:: Exercise requirements ::
Print out the full listing exactly as it reads.

+++

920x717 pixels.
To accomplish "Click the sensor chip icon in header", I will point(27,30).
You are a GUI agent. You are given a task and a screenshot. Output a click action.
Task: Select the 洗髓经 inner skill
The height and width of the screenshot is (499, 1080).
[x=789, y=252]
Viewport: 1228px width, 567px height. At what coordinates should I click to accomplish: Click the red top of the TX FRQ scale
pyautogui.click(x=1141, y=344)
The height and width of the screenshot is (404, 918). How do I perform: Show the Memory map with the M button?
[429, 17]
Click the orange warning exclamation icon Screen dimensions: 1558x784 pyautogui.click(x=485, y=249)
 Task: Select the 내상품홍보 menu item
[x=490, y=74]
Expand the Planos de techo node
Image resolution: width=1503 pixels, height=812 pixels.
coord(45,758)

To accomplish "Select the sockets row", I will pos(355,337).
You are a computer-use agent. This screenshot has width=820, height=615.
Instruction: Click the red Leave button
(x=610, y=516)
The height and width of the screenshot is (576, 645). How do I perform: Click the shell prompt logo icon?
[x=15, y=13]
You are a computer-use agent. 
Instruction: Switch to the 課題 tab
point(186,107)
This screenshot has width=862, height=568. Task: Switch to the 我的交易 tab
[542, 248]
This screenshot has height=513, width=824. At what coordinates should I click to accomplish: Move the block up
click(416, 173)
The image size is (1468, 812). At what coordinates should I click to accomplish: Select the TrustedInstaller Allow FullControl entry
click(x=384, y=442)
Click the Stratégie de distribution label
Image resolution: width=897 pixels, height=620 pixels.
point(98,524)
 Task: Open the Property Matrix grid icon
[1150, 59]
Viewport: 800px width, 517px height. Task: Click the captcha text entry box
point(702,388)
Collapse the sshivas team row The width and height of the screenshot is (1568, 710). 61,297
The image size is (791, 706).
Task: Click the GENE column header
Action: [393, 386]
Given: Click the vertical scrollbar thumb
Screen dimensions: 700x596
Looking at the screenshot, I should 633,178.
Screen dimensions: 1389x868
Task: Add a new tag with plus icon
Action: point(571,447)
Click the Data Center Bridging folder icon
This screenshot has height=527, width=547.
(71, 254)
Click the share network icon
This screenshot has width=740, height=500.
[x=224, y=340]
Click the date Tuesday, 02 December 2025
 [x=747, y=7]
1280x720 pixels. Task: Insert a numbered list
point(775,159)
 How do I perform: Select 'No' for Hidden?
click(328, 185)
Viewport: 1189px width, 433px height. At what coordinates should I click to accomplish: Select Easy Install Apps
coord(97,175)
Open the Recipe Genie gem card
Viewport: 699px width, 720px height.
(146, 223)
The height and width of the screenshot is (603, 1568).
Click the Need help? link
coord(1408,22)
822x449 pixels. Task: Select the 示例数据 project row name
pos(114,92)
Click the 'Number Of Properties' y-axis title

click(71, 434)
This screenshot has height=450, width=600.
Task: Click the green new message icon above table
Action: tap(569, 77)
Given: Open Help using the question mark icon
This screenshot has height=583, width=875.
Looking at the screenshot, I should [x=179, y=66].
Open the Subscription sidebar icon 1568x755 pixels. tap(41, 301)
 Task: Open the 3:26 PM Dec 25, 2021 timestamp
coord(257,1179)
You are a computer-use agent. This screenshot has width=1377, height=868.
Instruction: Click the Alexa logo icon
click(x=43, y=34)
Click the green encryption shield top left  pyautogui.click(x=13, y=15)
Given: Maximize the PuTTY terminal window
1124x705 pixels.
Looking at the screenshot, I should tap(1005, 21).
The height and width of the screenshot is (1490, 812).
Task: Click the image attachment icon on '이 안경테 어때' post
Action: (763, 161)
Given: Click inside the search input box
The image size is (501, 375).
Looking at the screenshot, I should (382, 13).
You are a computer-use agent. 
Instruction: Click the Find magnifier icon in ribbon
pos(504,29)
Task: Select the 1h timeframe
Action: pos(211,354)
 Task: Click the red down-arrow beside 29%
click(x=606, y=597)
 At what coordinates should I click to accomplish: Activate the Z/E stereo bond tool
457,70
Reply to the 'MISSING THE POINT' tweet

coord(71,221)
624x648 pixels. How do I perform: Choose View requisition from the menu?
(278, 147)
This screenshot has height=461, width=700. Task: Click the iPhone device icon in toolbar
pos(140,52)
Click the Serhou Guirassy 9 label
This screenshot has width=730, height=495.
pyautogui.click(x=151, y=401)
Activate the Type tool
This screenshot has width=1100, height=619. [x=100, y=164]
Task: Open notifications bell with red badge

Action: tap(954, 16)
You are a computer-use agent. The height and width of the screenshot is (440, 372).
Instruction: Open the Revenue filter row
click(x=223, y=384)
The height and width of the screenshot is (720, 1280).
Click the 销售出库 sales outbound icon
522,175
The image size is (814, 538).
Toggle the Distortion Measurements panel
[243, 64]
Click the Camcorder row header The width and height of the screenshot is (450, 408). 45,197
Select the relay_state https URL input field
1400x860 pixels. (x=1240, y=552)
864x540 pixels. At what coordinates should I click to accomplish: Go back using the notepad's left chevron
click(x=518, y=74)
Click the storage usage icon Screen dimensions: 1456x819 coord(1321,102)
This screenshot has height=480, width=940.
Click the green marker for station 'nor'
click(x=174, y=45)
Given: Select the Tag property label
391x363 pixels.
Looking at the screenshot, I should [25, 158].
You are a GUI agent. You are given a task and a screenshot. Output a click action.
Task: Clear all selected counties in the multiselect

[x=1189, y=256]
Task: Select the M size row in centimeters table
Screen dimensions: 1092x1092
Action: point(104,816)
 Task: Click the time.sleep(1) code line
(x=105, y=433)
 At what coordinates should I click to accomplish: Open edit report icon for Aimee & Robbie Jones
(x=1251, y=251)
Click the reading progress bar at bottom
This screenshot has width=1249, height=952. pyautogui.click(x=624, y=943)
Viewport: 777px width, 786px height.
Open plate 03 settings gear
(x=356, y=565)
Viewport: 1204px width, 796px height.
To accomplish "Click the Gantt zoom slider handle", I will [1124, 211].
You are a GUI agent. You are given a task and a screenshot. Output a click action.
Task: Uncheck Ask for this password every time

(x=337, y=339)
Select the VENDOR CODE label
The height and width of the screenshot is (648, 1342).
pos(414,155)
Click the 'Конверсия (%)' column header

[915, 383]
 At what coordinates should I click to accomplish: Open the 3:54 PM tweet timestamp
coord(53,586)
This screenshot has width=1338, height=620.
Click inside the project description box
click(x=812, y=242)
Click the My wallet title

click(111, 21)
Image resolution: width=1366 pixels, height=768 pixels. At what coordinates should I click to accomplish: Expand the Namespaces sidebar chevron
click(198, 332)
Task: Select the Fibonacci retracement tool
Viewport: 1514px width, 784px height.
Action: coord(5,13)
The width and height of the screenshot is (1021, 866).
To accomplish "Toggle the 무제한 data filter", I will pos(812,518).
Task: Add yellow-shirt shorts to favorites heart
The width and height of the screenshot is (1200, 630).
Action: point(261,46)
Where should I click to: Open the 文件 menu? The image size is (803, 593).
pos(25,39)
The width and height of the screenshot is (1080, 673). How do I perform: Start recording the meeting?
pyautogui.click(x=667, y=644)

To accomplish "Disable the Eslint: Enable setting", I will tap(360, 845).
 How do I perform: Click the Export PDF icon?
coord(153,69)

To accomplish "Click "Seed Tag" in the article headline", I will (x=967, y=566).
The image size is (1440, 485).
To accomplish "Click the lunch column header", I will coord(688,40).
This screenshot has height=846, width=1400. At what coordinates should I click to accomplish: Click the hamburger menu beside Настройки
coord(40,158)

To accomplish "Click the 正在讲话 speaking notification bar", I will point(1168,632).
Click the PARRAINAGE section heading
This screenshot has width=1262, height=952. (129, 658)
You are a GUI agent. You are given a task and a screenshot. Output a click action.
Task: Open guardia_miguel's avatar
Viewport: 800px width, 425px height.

+++

:: Reply to the exercise ::
920x717 pixels.
To accomplish "Click the sensor chip icon in header", I will point(27,30).
You are a GUI agent. You are given a task and a screenshot. Output a click action.
Task: Select the 洗髓经 inner skill
The height and width of the screenshot is (499, 1080).
[x=789, y=252]
Viewport: 1228px width, 567px height. At what coordinates should I click to accomplish: Click the red top of the TX FRQ scale
pyautogui.click(x=1141, y=344)
The height and width of the screenshot is (404, 918). How do I perform: Show the Memory map with the M button?
[429, 17]
Click the orange warning exclamation icon Screen dimensions: 1558x784 pyautogui.click(x=485, y=249)
 Task: Select the 내상품홍보 menu item
[x=490, y=74]
Expand the Planos de techo node
Image resolution: width=1503 pixels, height=812 pixels.
coord(45,758)

To accomplish "Select the sockets row", I will pos(355,337).
You are a computer-use agent. This screenshot has width=820, height=615.
Instruction: Click the red Leave button
(x=610, y=516)
The height and width of the screenshot is (576, 645). How do I perform: Click the shell prompt logo icon?
[x=15, y=13]
You are a computer-use agent. 
Instruction: Switch to the 課題 tab
point(186,107)
This screenshot has width=862, height=568. Task: Switch to the 我的交易 tab
[542, 248]
This screenshot has height=513, width=824. At what coordinates should I click to accomplish: Move the block up
click(416, 173)
The image size is (1468, 812). At what coordinates should I click to accomplish: Select the TrustedInstaller Allow FullControl entry
click(x=384, y=442)
Click the Stratégie de distribution label
Image resolution: width=897 pixels, height=620 pixels.
point(98,524)
 Task: Open the Property Matrix grid icon
[1150, 59]
Viewport: 800px width, 517px height. Task: Click the captcha text entry box
point(702,388)
Collapse the sshivas team row The width and height of the screenshot is (1568, 710). 61,297
The image size is (791, 706).
Task: Click the GENE column header
Action: [393, 386]
Given: Click the vertical scrollbar thumb
Screen dimensions: 700x596
Looking at the screenshot, I should 633,178.
Screen dimensions: 1389x868
Task: Add a new tag with plus icon
Action: point(571,447)
Click the Data Center Bridging folder icon
This screenshot has height=527, width=547.
(71, 254)
Click the share network icon
This screenshot has width=740, height=500.
[x=224, y=340]
Click the date Tuesday, 02 December 2025
 [x=747, y=7]
1280x720 pixels. Task: Insert a numbered list
point(775,159)
 How do I perform: Select 'No' for Hidden?
click(328, 185)
Viewport: 1189px width, 433px height. At what coordinates should I click to accomplish: Select Easy Install Apps
coord(97,175)
Open the Recipe Genie gem card
Viewport: 699px width, 720px height.
(146, 223)
The height and width of the screenshot is (603, 1568).
Click the Need help? link
coord(1408,22)
822x449 pixels. Task: Select the 示例数据 project row name
pos(114,92)
Click the 'Number Of Properties' y-axis title

click(71, 434)
This screenshot has height=450, width=600.
Task: Click the green new message icon above table
Action: tap(569, 77)
Given: Open Help using the question mark icon
This screenshot has height=583, width=875.
Looking at the screenshot, I should [x=179, y=66].
Open the Subscription sidebar icon 1568x755 pixels. tap(41, 301)
 Task: Open the 3:26 PM Dec 25, 2021 timestamp
coord(257,1179)
You are a computer-use agent. This screenshot has width=1377, height=868.
Instruction: Click the Alexa logo icon
click(x=43, y=34)
Click the green encryption shield top left  pyautogui.click(x=13, y=15)
Given: Maximize the PuTTY terminal window
1124x705 pixels.
Looking at the screenshot, I should tap(1005, 21).
The height and width of the screenshot is (1490, 812).
Task: Click the image attachment icon on '이 안경테 어때' post
Action: (763, 161)
Given: Click inside the search input box
The image size is (501, 375).
Looking at the screenshot, I should (382, 13).
You are a computer-use agent. 
Instruction: Click the Find magnifier icon in ribbon
pos(504,29)
Task: Select the 1h timeframe
Action: pos(211,354)
 Task: Click the red down-arrow beside 29%
click(x=606, y=597)
 At what coordinates should I click to accomplish: Activate the Z/E stereo bond tool
457,70
Reply to the 'MISSING THE POINT' tweet

coord(71,221)
624x648 pixels. How do I perform: Choose View requisition from the menu?
(278, 147)
This screenshot has height=461, width=700. Task: Click the iPhone device icon in toolbar
pos(140,52)
Click the Serhou Guirassy 9 label
This screenshot has width=730, height=495.
pyautogui.click(x=151, y=401)
Activate the Type tool
This screenshot has width=1100, height=619. [x=100, y=164]
Task: Open notifications bell with red badge

Action: tap(954, 16)
You are a computer-use agent. The height and width of the screenshot is (440, 372).
Instruction: Open the Revenue filter row
click(x=223, y=384)
The height and width of the screenshot is (720, 1280).
Click the 销售出库 sales outbound icon
522,175
The image size is (814, 538).
Toggle the Distortion Measurements panel
[243, 64]
Click the Camcorder row header The width and height of the screenshot is (450, 408). 45,197
Select the relay_state https URL input field
1400x860 pixels. (x=1240, y=552)
864x540 pixels. At what coordinates should I click to accomplish: Go back using the notepad's left chevron
click(x=518, y=74)
Click the storage usage icon Screen dimensions: 1456x819 coord(1321,102)
This screenshot has height=480, width=940.
Click the green marker for station 'nor'
click(x=174, y=45)
Given: Select the Tag property label
391x363 pixels.
Looking at the screenshot, I should [25, 158].
You are a GUI agent. You are given a task and a screenshot. Output a click action.
Task: Clear all selected counties in the multiselect

[x=1189, y=256]
Task: Select the M size row in centimeters table
Screen dimensions: 1092x1092
Action: point(104,816)
 Task: Click the time.sleep(1) code line
(x=105, y=433)
 At what coordinates should I click to accomplish: Open edit report icon for Aimee & Robbie Jones
(x=1251, y=251)
Click the reading progress bar at bottom
This screenshot has width=1249, height=952. pyautogui.click(x=624, y=943)
Viewport: 777px width, 786px height.
Open plate 03 settings gear
(x=356, y=565)
Viewport: 1204px width, 796px height.
To accomplish "Click the Gantt zoom slider handle", I will [1124, 211].
You are a GUI agent. You are given a task and a screenshot. Output a click action.
Task: Uncheck Ask for this password every time

(x=337, y=339)
Select the VENDOR CODE label
The height and width of the screenshot is (648, 1342).
pos(414,155)
Click the 'Конверсия (%)' column header

[915, 383]
 At what coordinates should I click to accomplish: Open the 3:54 PM tweet timestamp
coord(53,586)
This screenshot has width=1338, height=620.
Click inside the project description box
click(x=812, y=242)
Click the My wallet title

click(111, 21)
Image resolution: width=1366 pixels, height=768 pixels. At what coordinates should I click to accomplish: Expand the Namespaces sidebar chevron
click(198, 332)
Task: Select the Fibonacci retracement tool
Viewport: 1514px width, 784px height.
Action: coord(5,13)
The width and height of the screenshot is (1021, 866).
To accomplish "Toggle the 무제한 data filter", I will pos(812,518).
Task: Add yellow-shirt shorts to favorites heart
The width and height of the screenshot is (1200, 630).
Action: point(261,46)
Where should I click to: Open the 文件 menu? The image size is (803, 593).
pos(25,39)
The width and height of the screenshot is (1080, 673). How do I perform: Start recording the meeting?
pyautogui.click(x=667, y=644)

To accomplish "Disable the Eslint: Enable setting", I will tap(360, 845).
 How do I perform: Click the Export PDF icon?
coord(153,69)

To accomplish "Click "Seed Tag" in the article headline", I will (x=967, y=566).
The image size is (1440, 485).
To accomplish "Click the lunch column header", I will coord(688,40).
This screenshot has height=846, width=1400. At what coordinates should I click to accomplish: Click the hamburger menu beside Настройки
coord(40,158)

To accomplish "Click the 正在讲话 speaking notification bar", I will point(1168,632).
Click the PARRAINAGE section heading
This screenshot has width=1262, height=952. (129, 658)
You are a GUI agent. You are given a task and a screenshot. Output a click action.
Task: Open guardia_miguel's avatar
Viewport: 800px width, 425px height.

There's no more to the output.